▶ [Problem description]
Write down everything from the line containing "Task: Click points" through the line containing "Action: pos(862,1466)", both included, and nothing else from the entries.

▶ [Material for this exercise]

============

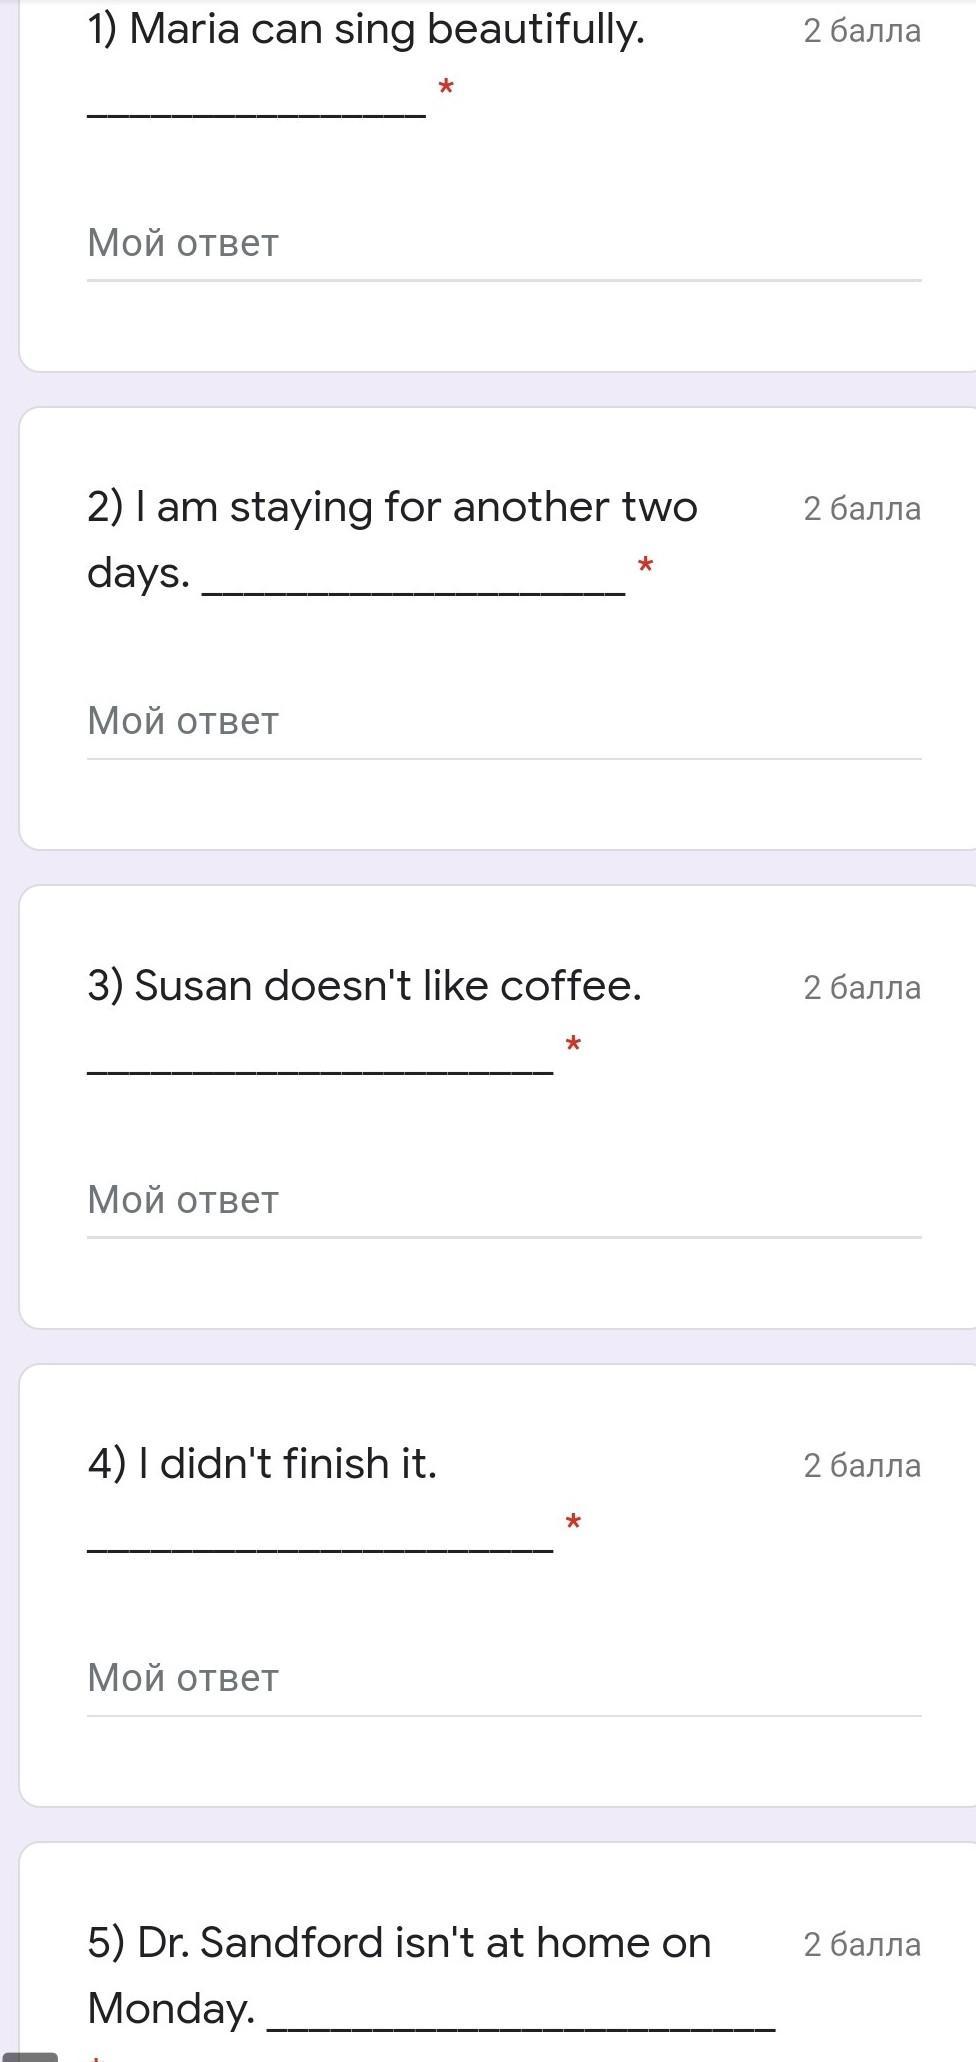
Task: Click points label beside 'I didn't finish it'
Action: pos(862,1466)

============

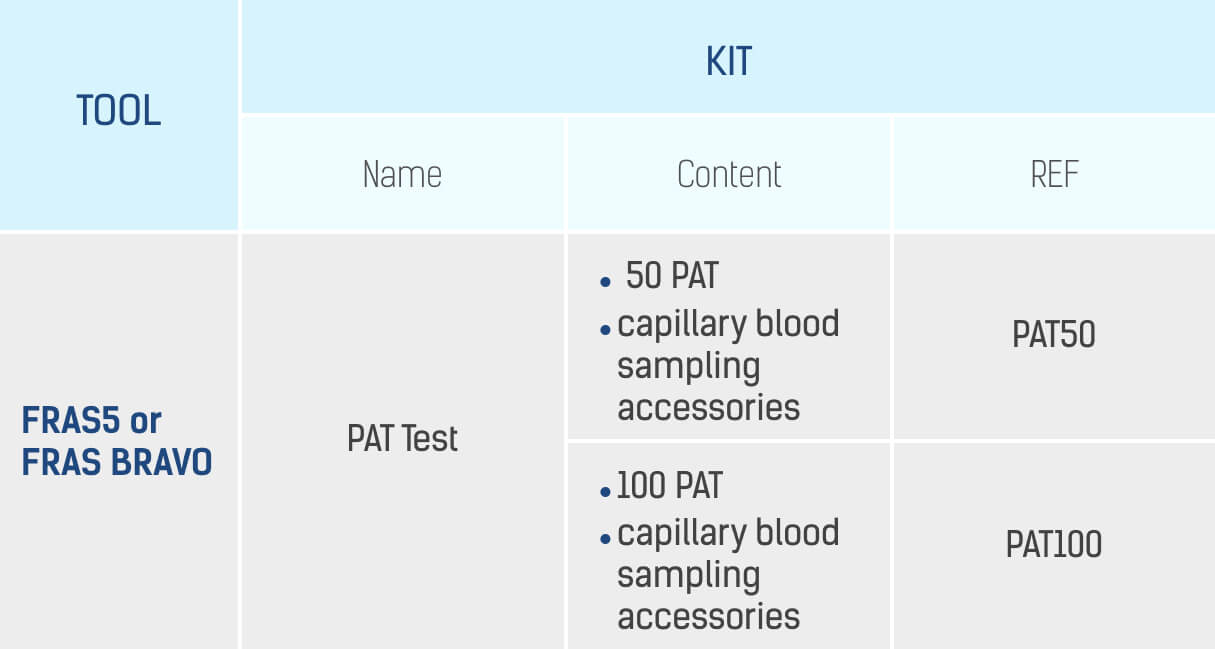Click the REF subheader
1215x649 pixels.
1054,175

============

▶ [The output]
Task: Click points label beside 'I didn't finish it'
Action: pos(862,1466)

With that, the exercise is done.